At 29 years of age, Giannetti is taking the Bill Belichick, “one game at a time” approach to his fighting career as he gets set to compete at LFA 204 (streaming live on UFC Fight Pass) this Saturday at Foxwoods Resort Casino in Mashantucket, Conn.
With every fight it seemed, no matter where he was in his career, Giannetti believed his next win would be the one to get him the call back from the UFC. As each disappointing moment passed, it sent Giannetti on a downward spiral. Now, the former, multi-time Cage Titans champion is embracing his past as he looks to a brighter future.
“I’ve been on a five-fight win streak, I’ve been the Cage Titans champ-champ multiple times now and wasn’t back in the UFC, wasn’t even talking to them as far as like, ‘Oh, maybe this card, maybe we’ll pick you up for a short notice,’ just nothing,” Giannetti told MMA Fighting. “So it’s like, you kind of sit there and become a victim to yourself, like, what do I got to do?

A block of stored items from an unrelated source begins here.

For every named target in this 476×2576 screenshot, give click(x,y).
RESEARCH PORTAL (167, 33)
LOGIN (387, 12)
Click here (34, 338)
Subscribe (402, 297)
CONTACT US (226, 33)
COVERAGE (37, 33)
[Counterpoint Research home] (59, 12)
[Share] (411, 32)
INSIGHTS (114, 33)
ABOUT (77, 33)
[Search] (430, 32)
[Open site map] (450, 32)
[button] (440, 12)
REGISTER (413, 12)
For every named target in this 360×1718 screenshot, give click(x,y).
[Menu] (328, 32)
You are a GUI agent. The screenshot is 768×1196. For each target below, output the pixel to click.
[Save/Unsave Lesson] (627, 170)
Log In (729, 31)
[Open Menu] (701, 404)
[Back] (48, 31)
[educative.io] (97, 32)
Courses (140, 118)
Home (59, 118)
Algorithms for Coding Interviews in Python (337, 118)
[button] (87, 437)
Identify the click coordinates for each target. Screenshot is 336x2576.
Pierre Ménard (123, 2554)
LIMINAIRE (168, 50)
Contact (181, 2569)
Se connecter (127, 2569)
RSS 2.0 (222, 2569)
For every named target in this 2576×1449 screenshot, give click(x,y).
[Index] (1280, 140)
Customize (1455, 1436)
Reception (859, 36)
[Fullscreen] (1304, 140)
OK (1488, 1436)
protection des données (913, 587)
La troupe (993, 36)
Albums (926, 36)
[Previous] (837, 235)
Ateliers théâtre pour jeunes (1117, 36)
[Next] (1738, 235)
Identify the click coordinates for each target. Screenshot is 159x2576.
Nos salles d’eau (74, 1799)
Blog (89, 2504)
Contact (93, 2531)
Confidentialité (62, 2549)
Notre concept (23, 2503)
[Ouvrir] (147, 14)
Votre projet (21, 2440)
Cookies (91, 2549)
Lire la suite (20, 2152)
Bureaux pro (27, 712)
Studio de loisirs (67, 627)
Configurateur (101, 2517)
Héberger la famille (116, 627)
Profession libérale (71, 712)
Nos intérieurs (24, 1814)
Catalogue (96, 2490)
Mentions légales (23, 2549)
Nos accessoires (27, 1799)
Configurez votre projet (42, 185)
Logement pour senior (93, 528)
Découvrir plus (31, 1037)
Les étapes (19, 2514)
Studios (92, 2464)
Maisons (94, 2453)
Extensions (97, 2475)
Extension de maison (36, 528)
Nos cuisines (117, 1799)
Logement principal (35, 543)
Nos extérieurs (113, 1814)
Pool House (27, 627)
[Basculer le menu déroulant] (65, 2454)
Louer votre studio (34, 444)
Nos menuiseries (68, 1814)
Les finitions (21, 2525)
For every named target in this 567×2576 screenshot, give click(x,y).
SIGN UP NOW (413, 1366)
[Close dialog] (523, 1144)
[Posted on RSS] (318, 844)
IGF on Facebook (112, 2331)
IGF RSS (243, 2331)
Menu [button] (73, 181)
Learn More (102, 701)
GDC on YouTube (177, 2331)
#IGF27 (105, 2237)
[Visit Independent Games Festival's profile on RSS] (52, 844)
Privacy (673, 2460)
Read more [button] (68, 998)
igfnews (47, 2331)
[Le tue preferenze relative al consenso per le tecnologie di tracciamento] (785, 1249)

“Maybe it is over, and I’ve kind of just embraced like maybe I am the biggest screw-up in MMA history, you know? Like, biggest UFC International Fight Week, co-main eventing for Israel Adesanya, I come out and win the first round, my body shits the bed. I have a horrible performance. I tell everybody the next day, ‘Hey, UFC is going to cut me.’ Everybody tells me I’m crazy. I get cut a few weeks later and then I win some, I lose some, I get some draws, I go on a little span of [missing] the weight a couple of times. I just screwed up.
“Maybe I’m the biggest screw-up in the sport, but that’s gonna be a pretty cool story if I fix it.”
Giannetti had an up-and-down 2024 campaign, winning via ninja choke in 27 seconds at Cage Titans 65 this past May, losing a split decision in the promotion’s Fight of the Year to UFC vet Peter Barrett less than two months later, and then delivering a highlight-reel knockout in his Karate Combat debut in October — just a few weeks before he got married.
After victories in seven of his past nine fights, Giannetti’s goal of fighting in the UFC once again, along with competing in the octagon outside his home city in Boston, is still strong. Now it’s on Giannetti to get over that hump, and do so knowing if he does everything the right way, the call will come if it’s meant to be.
“It’s funny because another thought I had the other day that me and my friends were joking about, right before I left to be on The Ultimate Fighter, I told my roommate at the time, I was like, ‘I’m going to get on The Ultimate Fighter, I’m going to smoke everybody, I’m going to win the finale, I’m going to chase the title, and I’m going to be retired from the sport by the time I’m 30,’” Giannetti said. “That’s just always been it — by the time I’m 29, 30, I’m going to have a title, a couple of defenses, and be out.
“Obviously, so far from what has happened, but that’s the thing is when I was on a route for that not to happen, I think I just kind of lost hope. I was like, ‘Oh, the vision didn’t happen. I’m screwed.’ But I’ve put in the work, I’ve committed to training, I’ve made so many sacrifices in every aspect — physically, financially, whatever — but I think it was just more of a matter of losing hope, like accepting that grind of, ‘This is going to be as hard as you think it’s going to be, and then some.’
“I saw a video recently that [said], ‘Would you run if you didn’t know the distance?’ If somebody told you to get your goal, would you just run until they said stop? And that sounds so simple, like, yeah, I’ll run towards my goal, but you don’t know if it’s a mile. It could be 20 miles. And that’s my thing is I think I was expecting like, ‘Oh, it’ll be 10 miles’ where maybe it’s 30, and it’s kind of just where I’m at now. I have that hope back and I’ll go as long as I have to to make it happen.”